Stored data

════════

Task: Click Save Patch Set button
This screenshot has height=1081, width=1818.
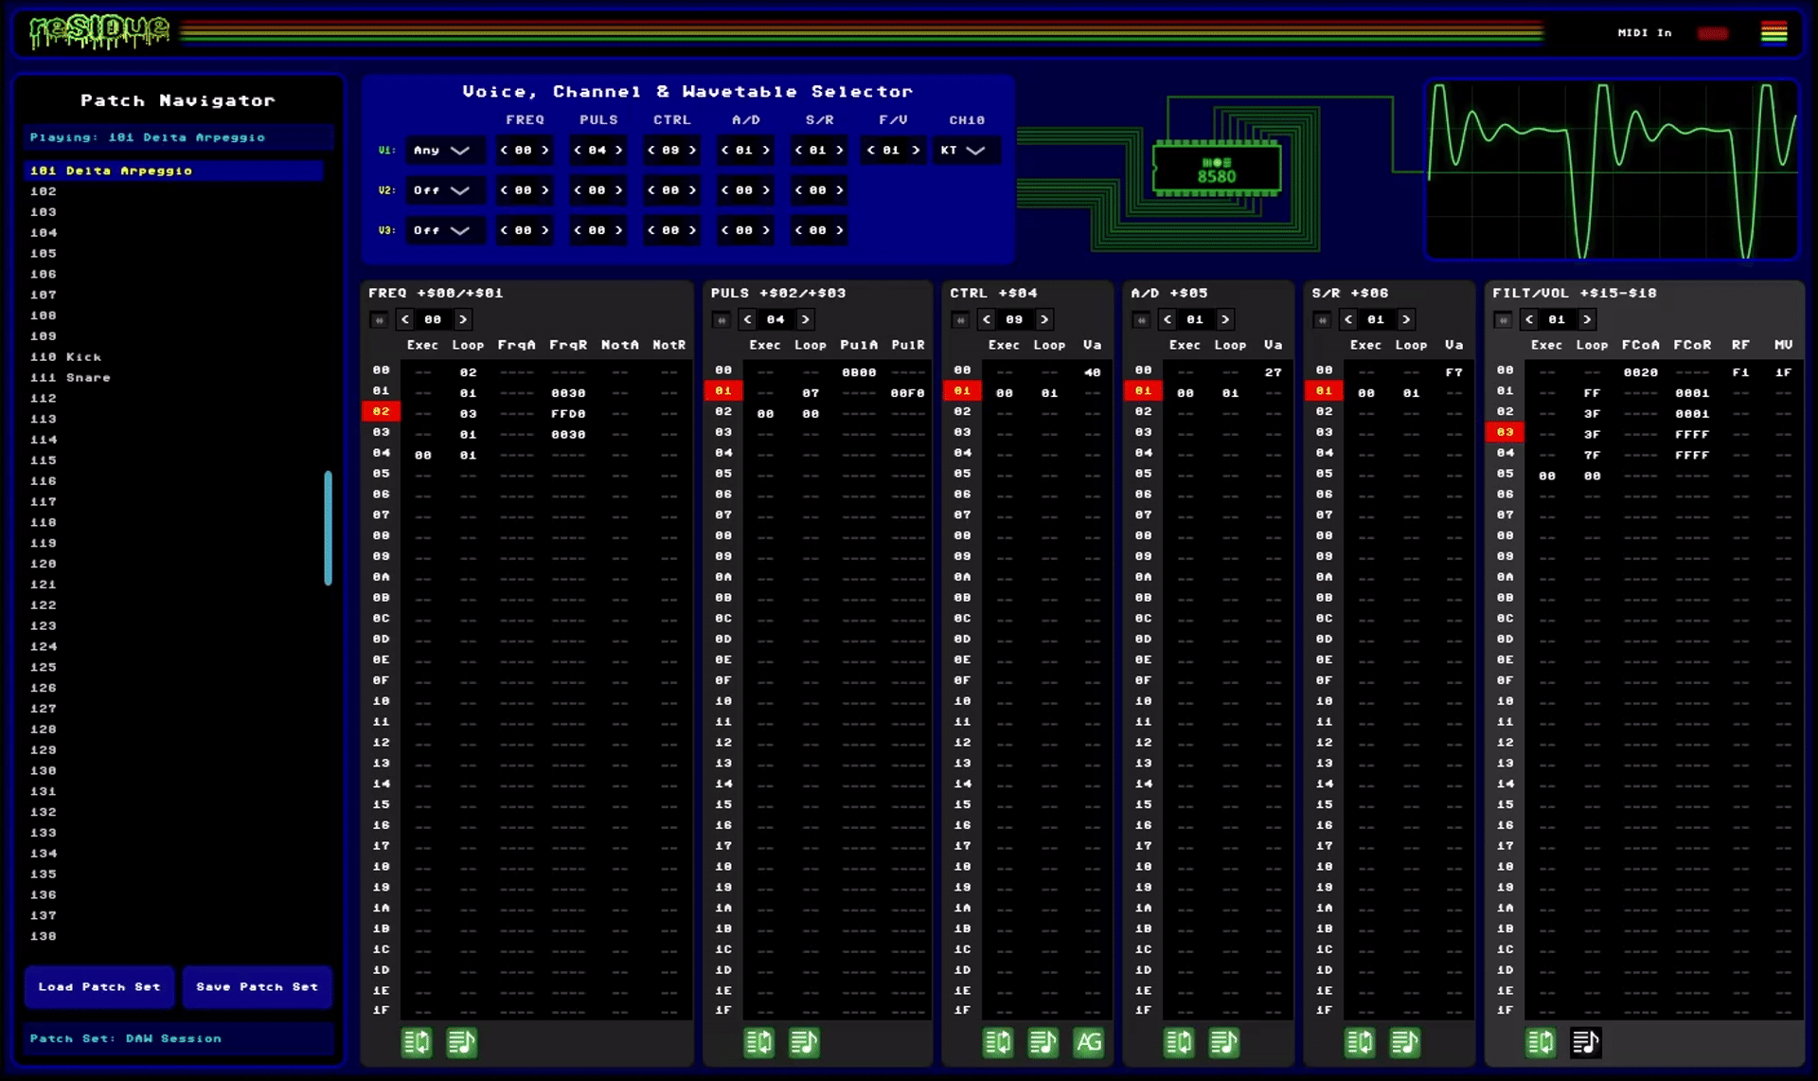Action: tap(257, 987)
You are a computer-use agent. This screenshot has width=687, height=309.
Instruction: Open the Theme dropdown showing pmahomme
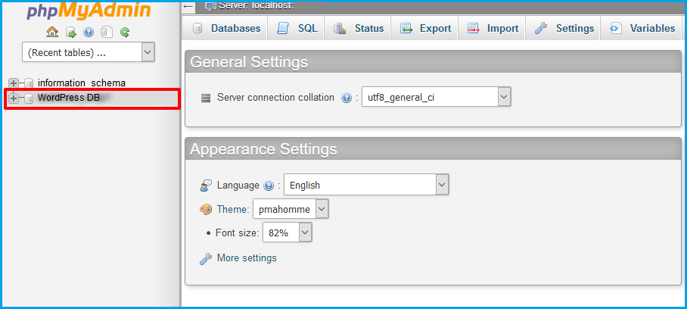point(291,209)
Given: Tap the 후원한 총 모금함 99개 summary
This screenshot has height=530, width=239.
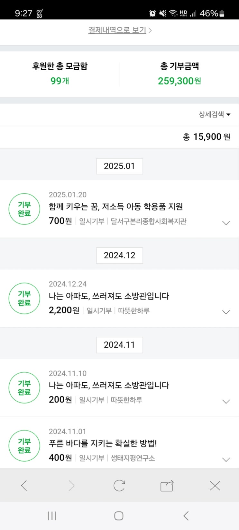Looking at the screenshot, I should [x=60, y=74].
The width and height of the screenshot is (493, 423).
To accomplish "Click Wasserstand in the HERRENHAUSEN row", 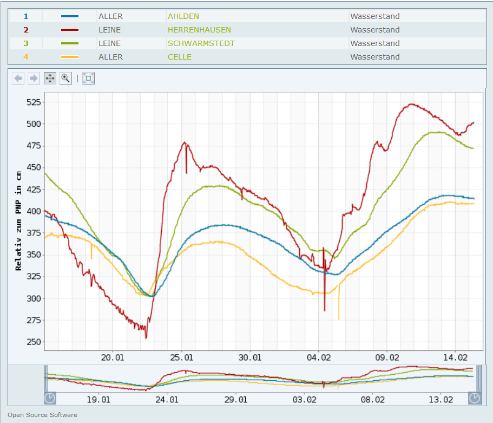I will [x=374, y=30].
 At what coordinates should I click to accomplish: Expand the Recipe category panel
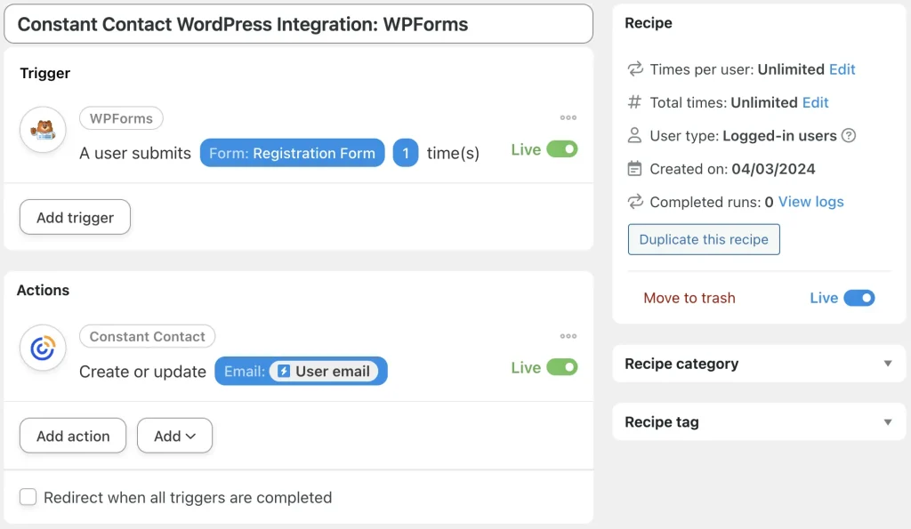click(887, 364)
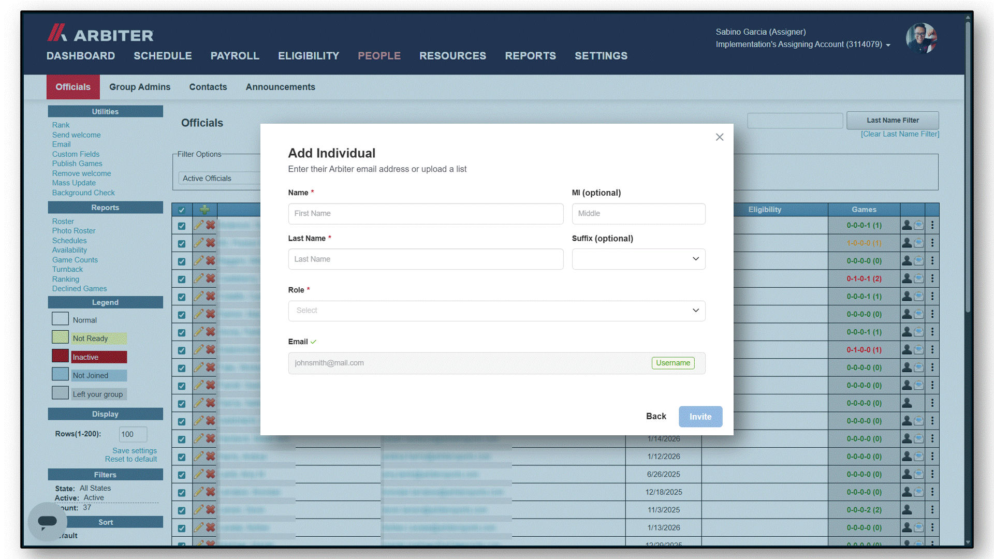
Task: Click the green plus add-official icon
Action: click(204, 210)
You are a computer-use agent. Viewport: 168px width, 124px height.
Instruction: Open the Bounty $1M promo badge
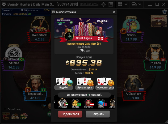click(158, 21)
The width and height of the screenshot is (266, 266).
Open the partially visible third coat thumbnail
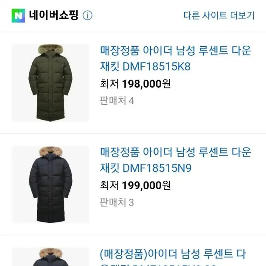(x=50, y=257)
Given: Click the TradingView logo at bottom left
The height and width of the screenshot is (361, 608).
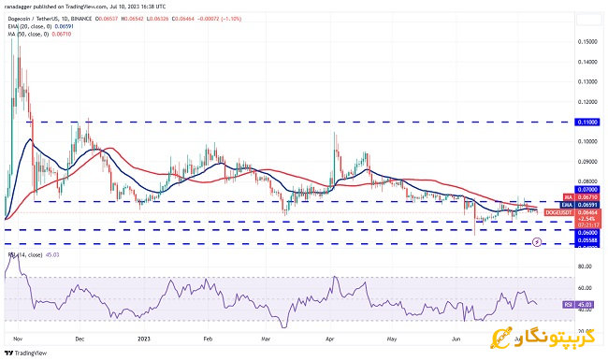Looking at the screenshot, I should (25, 354).
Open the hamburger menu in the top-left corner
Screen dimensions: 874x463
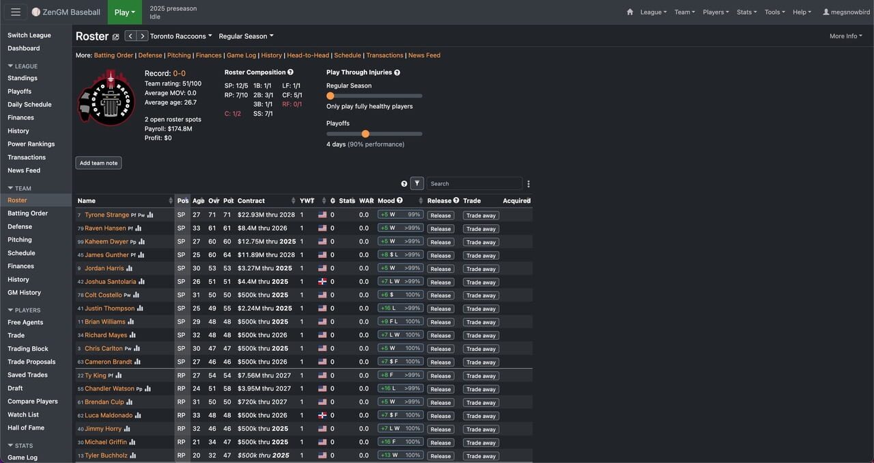coord(15,10)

════════

Edit the lines starting at the one that contains "At what coordinates" and ending at the one that contains "click(158, 21)", swapping "Recipe" for "Ingredient" and leaving everything else unchanged. Give back only those lines, without the pictures.

 At what coordinates should I click to accomplish: Expand the Ingredient category panel
click(887, 364)
Task: Click the green plus add-official icon
Action: click(204, 210)
You are a computer-use agent. Viewport: 168px width, 124px height.
Instruction: Open the Bounty $1M promo badge
click(158, 21)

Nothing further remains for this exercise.